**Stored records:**
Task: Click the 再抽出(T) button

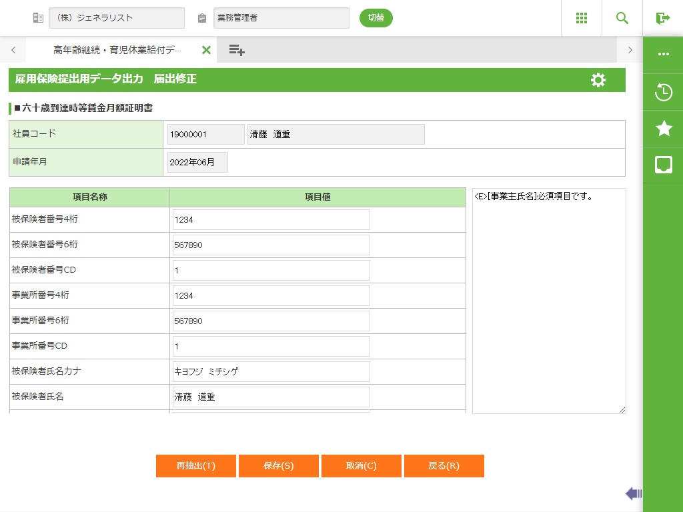Action: [196, 466]
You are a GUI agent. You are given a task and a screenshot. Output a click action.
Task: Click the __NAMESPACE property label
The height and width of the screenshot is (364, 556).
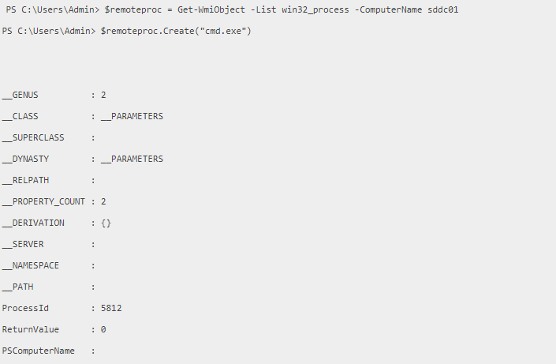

**Problem to solve:**
Show all lines from the records above where the word "screenshot" occurs.

**Output:**
You are a GUI agent. You are given a task and a screenshot. Output a click action.
The height and width of the screenshot is (364, 556).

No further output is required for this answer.